I have been so preoccupied with my new camera lens, all I want to do is get out and take pictures. It helps that this is a fantastic time of year to find birds as they are generally the big ones and they are all out there fishing. This squadron of brown pelicans passed right over our heads.
We could see their eyes and feel their wingbeats, they were so close.
The January beach is just as busy as the summer beach. It's only the humans that are mostly missing.
This thing was new to me and I had no idea what it was when we came across it washed up in the surf. It was bigger than three of my fists, cold, and firm but rubbery when poked. The underside looked just like the top.
We looked it up. It's Sea Pork!
"There is no creature more peculiar than that rubbery red, pink, or gray blob known as sea pork. It is in fact a condominium of microscopic zooid animals living together in a leathery tunic of cellulose.
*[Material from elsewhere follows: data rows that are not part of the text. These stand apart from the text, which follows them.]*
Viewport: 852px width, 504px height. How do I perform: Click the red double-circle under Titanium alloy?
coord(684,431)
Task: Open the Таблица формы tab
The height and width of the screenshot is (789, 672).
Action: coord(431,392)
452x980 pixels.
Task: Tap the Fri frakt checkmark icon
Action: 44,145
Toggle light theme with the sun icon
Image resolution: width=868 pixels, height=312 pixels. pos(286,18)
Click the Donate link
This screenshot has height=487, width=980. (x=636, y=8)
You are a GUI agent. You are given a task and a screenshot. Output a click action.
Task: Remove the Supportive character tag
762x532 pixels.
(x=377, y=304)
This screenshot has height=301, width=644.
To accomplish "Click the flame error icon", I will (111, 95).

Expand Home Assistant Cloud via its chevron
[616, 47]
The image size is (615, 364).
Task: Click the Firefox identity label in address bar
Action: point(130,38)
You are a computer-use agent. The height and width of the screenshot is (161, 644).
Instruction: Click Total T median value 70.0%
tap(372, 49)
Less than 1/8 inch long, each zooid works with its neighbors to pump streams of water and decayed plants into its sock-like body." -- from Tideland Treasures
The pork attaches itself to rocks at the bottom of the sea where it is dined upon by sharks, skates, and other big bottom-feeding fish.
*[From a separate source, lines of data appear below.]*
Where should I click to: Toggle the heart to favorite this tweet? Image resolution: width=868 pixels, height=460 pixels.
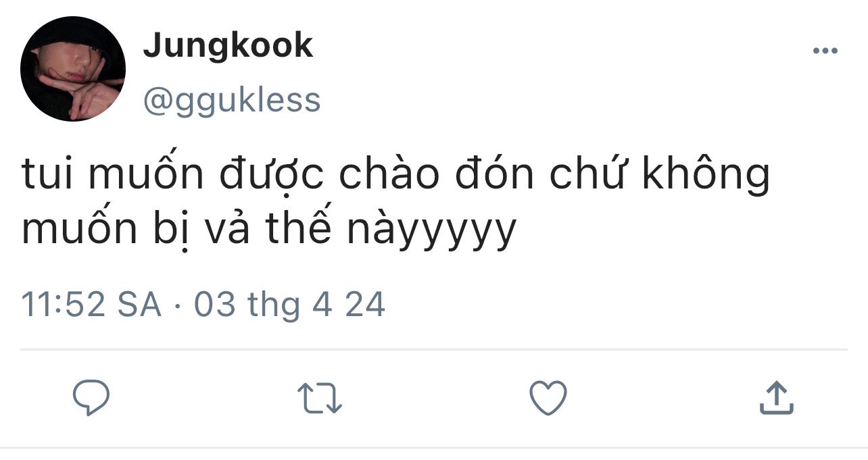point(548,397)
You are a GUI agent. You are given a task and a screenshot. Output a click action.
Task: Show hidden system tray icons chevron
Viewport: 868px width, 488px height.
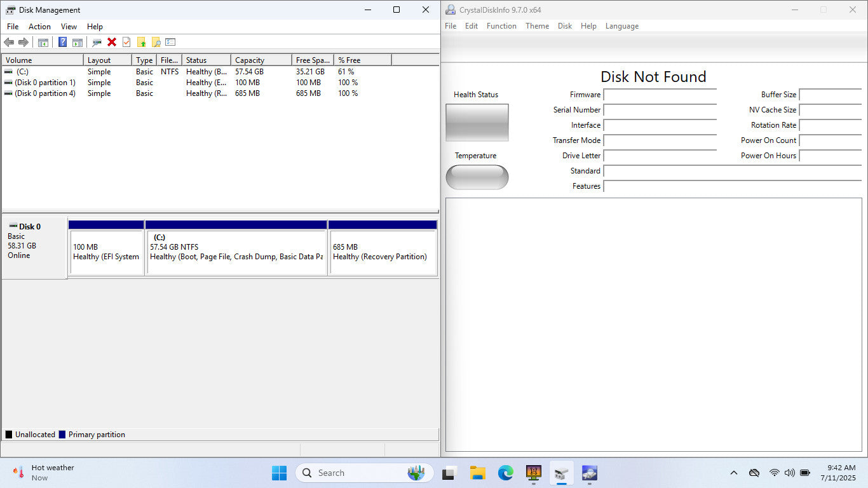tap(734, 473)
Often the only footprints on the beach belong to the shorebirds, forming delicate patterns too pretty to mess up.
Some of these tracks may belong to willets which are common year around. They are the biggest "sandpipers" on the Carolina beach at 15 inches tall. They have a unique call which you hear when they take off because you have intruded on their feeding while walking the beach. "Bill Willy, Bill Willy," they scold as they wheel away toward an empty patch down the beach.
Earlier in the week when we went for our cold and windy morning walk we encountered several groups of people with big spotting scopes, tripods, and long camera lenses walking purposefully up the beach. In the paper the next day we found out they were whale watching! About 30 miles north a pod of humpback whales had been seen migrating south to the Caribbean to calf and these folks were hoping they would pass by. They were skunked. The pod has not been seen again.